━━━ GIVEN RECORDS
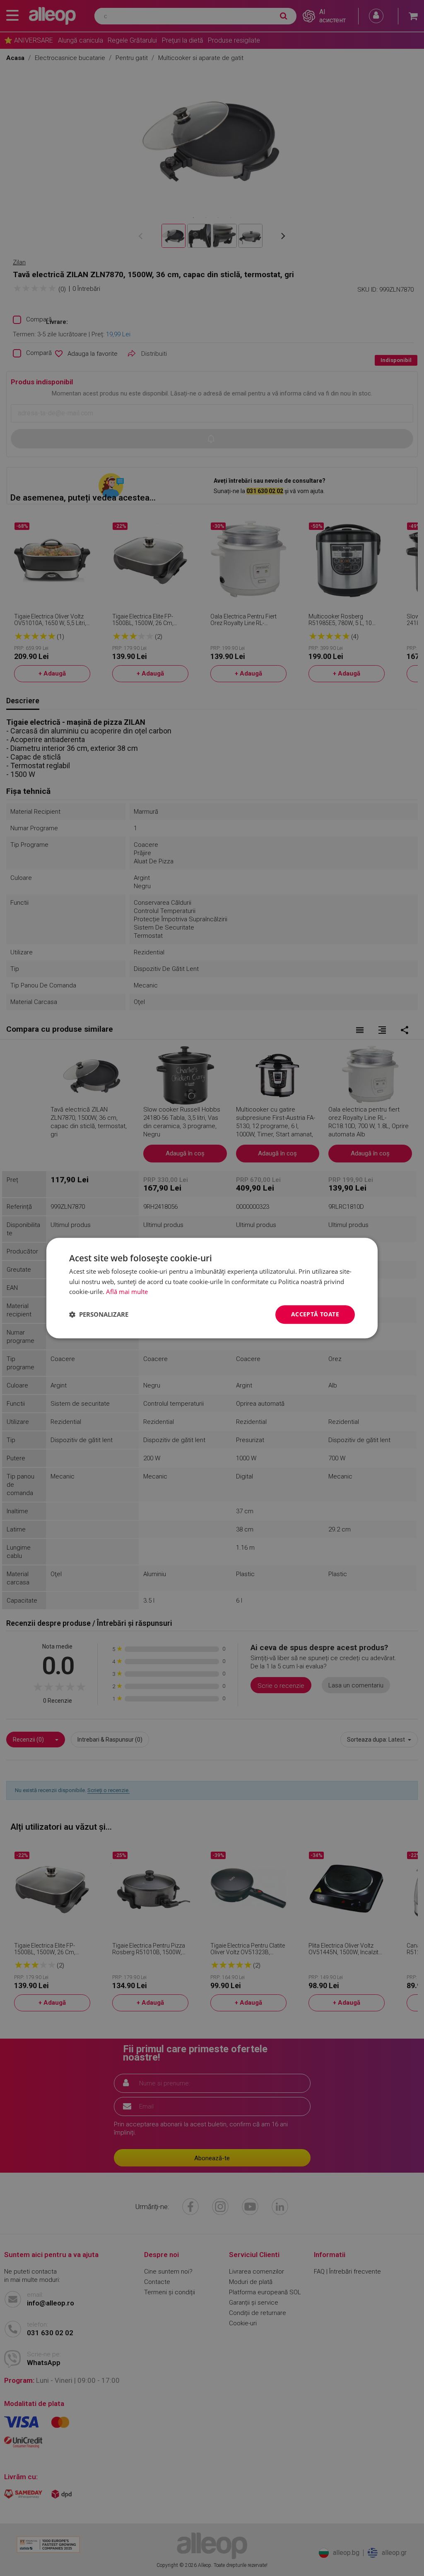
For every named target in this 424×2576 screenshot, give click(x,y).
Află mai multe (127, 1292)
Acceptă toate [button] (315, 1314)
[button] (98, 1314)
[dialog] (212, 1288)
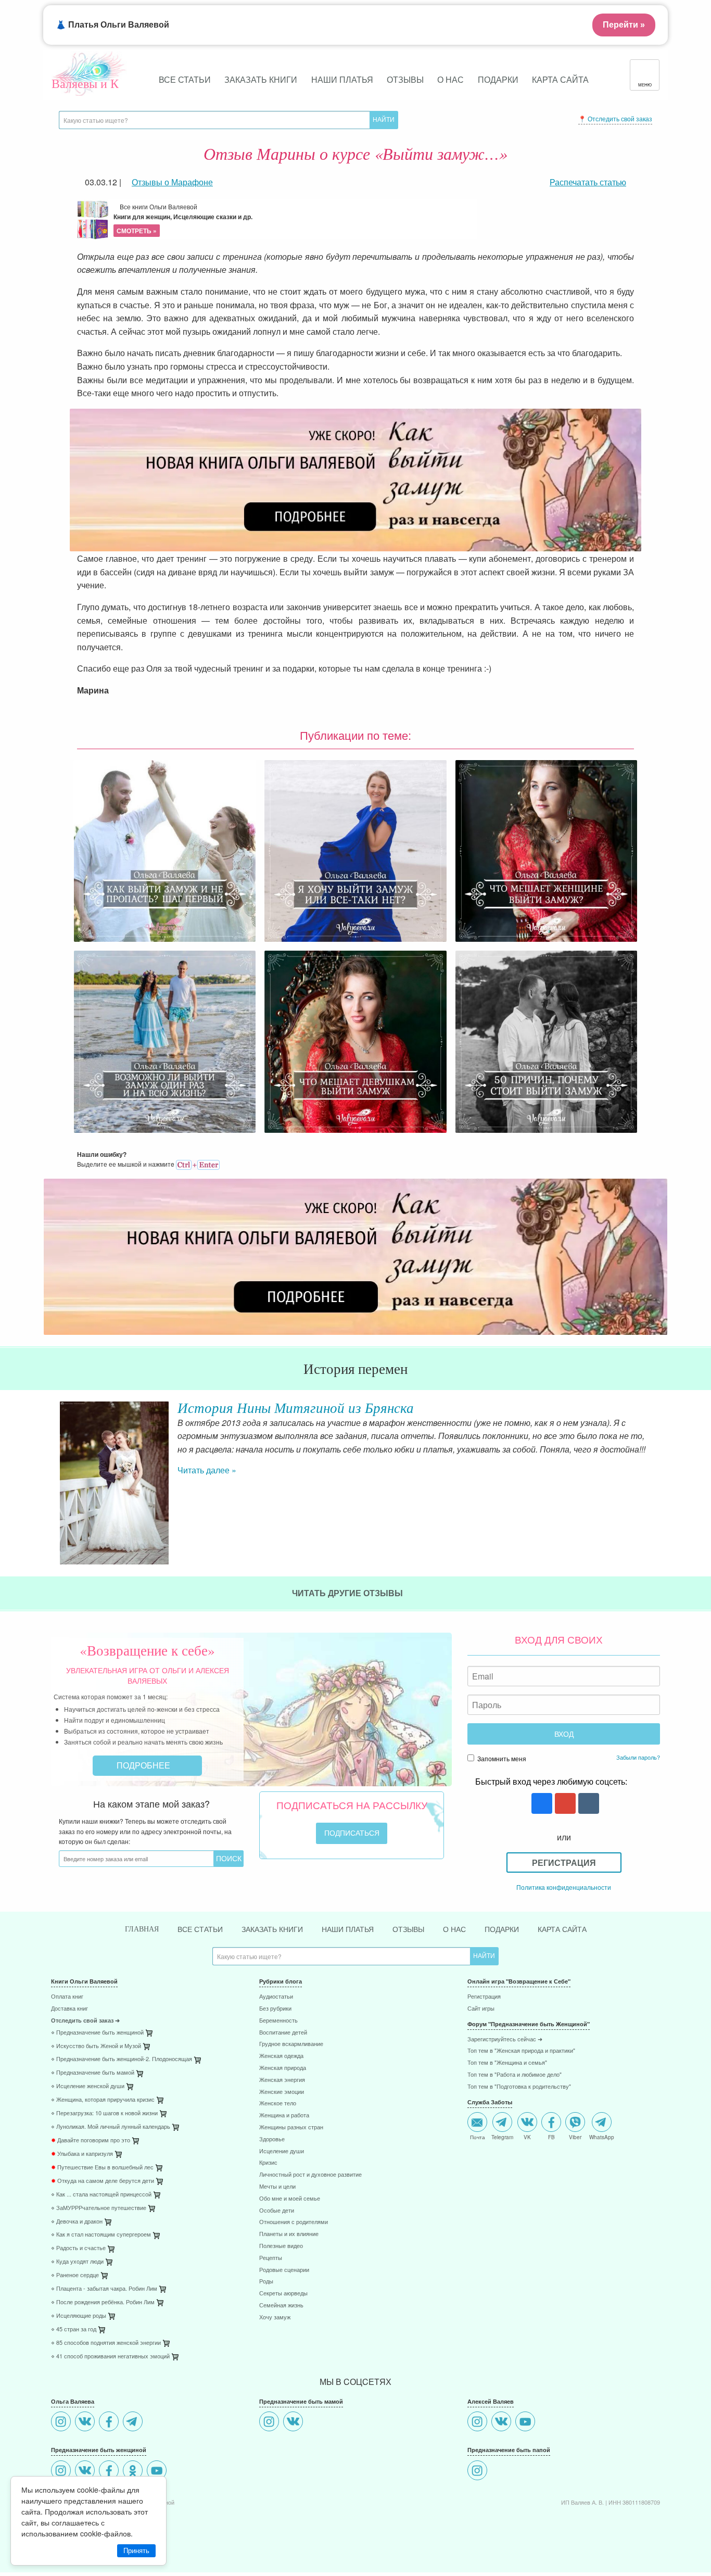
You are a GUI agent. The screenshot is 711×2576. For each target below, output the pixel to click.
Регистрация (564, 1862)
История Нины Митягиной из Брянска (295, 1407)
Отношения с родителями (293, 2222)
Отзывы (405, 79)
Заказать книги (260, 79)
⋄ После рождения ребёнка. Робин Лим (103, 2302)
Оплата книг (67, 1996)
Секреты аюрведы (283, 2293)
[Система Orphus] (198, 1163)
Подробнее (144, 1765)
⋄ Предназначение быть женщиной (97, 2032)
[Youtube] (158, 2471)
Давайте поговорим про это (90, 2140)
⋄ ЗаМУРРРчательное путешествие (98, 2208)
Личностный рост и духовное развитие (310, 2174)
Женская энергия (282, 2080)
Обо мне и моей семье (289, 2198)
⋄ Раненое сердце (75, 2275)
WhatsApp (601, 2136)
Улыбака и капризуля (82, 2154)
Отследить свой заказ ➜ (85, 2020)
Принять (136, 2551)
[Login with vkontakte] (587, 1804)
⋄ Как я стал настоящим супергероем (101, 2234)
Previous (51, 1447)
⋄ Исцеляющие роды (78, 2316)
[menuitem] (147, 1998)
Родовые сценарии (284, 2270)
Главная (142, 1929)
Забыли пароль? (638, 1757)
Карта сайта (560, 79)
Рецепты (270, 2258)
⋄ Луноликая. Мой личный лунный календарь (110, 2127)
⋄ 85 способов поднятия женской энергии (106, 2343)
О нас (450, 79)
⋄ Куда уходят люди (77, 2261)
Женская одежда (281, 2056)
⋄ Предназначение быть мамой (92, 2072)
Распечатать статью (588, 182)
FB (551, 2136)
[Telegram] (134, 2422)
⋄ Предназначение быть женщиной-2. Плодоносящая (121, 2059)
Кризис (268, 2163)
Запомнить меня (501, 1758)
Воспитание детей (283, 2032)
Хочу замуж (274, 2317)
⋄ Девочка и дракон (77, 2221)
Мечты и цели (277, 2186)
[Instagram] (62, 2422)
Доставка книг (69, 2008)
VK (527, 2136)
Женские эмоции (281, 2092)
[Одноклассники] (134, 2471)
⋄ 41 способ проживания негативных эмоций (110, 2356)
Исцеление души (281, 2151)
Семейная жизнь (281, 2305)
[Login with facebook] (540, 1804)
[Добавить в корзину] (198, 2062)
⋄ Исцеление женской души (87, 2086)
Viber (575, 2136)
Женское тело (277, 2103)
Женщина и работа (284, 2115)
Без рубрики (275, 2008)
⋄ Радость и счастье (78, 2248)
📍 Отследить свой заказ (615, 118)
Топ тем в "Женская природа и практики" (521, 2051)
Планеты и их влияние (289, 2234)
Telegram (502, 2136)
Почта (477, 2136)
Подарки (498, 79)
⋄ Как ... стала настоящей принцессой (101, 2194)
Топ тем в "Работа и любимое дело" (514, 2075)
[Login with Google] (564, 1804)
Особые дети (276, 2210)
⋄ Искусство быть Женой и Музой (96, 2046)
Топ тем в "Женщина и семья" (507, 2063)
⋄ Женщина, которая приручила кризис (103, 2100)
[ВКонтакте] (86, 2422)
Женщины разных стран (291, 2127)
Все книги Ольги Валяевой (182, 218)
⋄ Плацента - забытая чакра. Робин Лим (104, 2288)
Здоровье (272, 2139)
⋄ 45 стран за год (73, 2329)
━━━━━━
WHAT YOU ARE ASKED TO DO
Retype the listing above exactly, pictures excluded.

RESULT FOR THIS TASK
For every named target in this 424×2576 screenshot, give click(x,y).
Află mai multe (127, 1292)
Acceptă toate [button] (315, 1314)
[button] (98, 1314)
[dialog] (212, 1288)
You are a GUI agent. The screenshot is 711×2576. For each target below, output the pixel to click.
Регистрация (564, 1862)
История Нины Митягиной из Брянска (295, 1407)
Отношения с родителями (293, 2222)
Отзывы (405, 79)
Заказать книги (260, 79)
⋄ После рождения ребёнка. Робин Лим (103, 2302)
Оплата книг (67, 1996)
Секреты аюрведы (283, 2293)
[Система Orphus] (198, 1163)
Подробнее (144, 1765)
⋄ Предназначение быть женщиной (97, 2032)
[Youtube] (158, 2471)
Давайте поговорим про это (90, 2140)
⋄ ЗаМУРРРчательное путешествие (98, 2208)
Личностный рост и духовное развитие (310, 2174)
Женская энергия (282, 2080)
Обо мне и моей семье (289, 2198)
⋄ Раненое сердце (75, 2275)
WhatsApp (601, 2136)
Улыбака и капризуля (82, 2154)
Отследить свой заказ ➜ (85, 2020)
Принять (136, 2551)
[Login with vkontakte] (587, 1804)
⋄ Как я стал настоящим супергероем (101, 2234)
Previous (51, 1447)
⋄ Исцеляющие роды (78, 2316)
[menuitem] (147, 1998)
Родовые сценарии (284, 2270)
Главная (142, 1929)
Забыли пароль? (638, 1757)
Карта сайта (560, 79)
Рецепты (270, 2258)
⋄ Луноликая. Мой личный лунный календарь (110, 2127)
⋄ 85 способов поднятия женской энергии (106, 2343)
О нас (450, 79)
⋄ Куда уходят люди (77, 2261)
Женская одежда (281, 2056)
⋄ Предназначение быть мамой (92, 2072)
Распечатать статью (588, 182)
FB (551, 2136)
[Telegram] (134, 2422)
⋄ Предназначение быть женщиной-2. Плодоносящая (121, 2059)
Кризис (268, 2163)
Запомнить меня (501, 1758)
Воспитание детей (283, 2032)
Хочу замуж (274, 2317)
⋄ Девочка и дракон (77, 2221)
Мечты и цели (277, 2186)
[Instagram] (62, 2422)
Доставка книг (69, 2008)
VK (527, 2136)
Женские эмоции (281, 2092)
[Одноклассники] (134, 2471)
⋄ 41 способ проживания негативных эмоций (110, 2356)
Исцеление души (281, 2151)
Семейная жизнь (281, 2305)
[Login with facebook] (540, 1804)
[Добавить в корзину] (198, 2062)
⋄ Исцеление женской души (87, 2086)
Viber (575, 2136)
Женское тело (277, 2103)
Женщина и работа (284, 2115)
Без рубрики (275, 2008)
⋄ Радость и счастье (78, 2248)
📍 Отследить свой заказ (615, 118)
Топ тем в "Женская природа и практики" (521, 2051)
Планеты и их влияние (289, 2234)
Telegram (502, 2136)
Почта (477, 2136)
Подарки (498, 79)
⋄ Как ... стала настоящей принцессой (101, 2194)
Топ тем в "Работа и любимое дело" (514, 2075)
[Login with Google] (564, 1804)
Особые дети (276, 2210)
⋄ Искусство быть Женой и Музой (96, 2046)
Топ тем в "Женщина и семья" (507, 2063)
⋄ Женщина, которая приручила кризис (103, 2100)
[ВКонтакте] (86, 2422)
Женщины разных стран (291, 2127)
Все книги Ольги Валяевой (182, 218)
⋄ Плацента - забытая чакра. Робин Лим (104, 2288)
Здоровье (272, 2139)
⋄ 45 стран за год (73, 2329)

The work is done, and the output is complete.